# start of DATA FOR THE TASK

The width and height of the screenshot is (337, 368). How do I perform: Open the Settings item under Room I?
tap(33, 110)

# end of DATA FOR THE TASK
# start of DATA FOR THE TASK

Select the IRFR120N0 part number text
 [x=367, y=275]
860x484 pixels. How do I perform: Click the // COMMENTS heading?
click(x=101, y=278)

# end of DATA FOR THE TASK
# start of DATA FOR THE TASK

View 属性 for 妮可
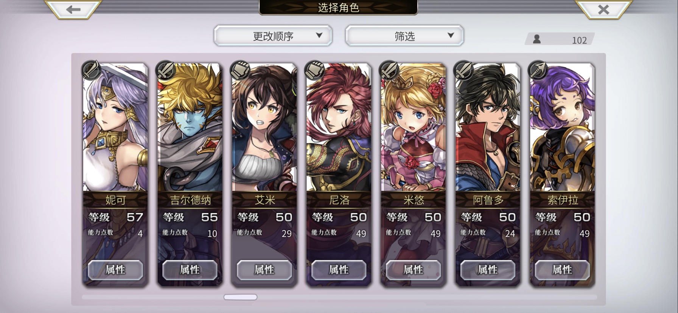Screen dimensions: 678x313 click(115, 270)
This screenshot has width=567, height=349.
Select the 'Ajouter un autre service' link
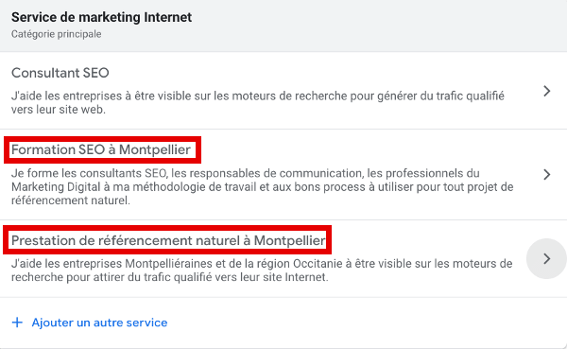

# end of DATA FOR THE TASK

■ **YOUR TASK**: Retype the material starting at the line containing "This screenshot has width=567, height=349." and ending after the line containing "Select the 'Ajouter un autre service' link". Do not change anything.

■ **RESULT OF THE TASK**:
This screenshot has width=567, height=349.
Select the 'Ajouter un autre service' link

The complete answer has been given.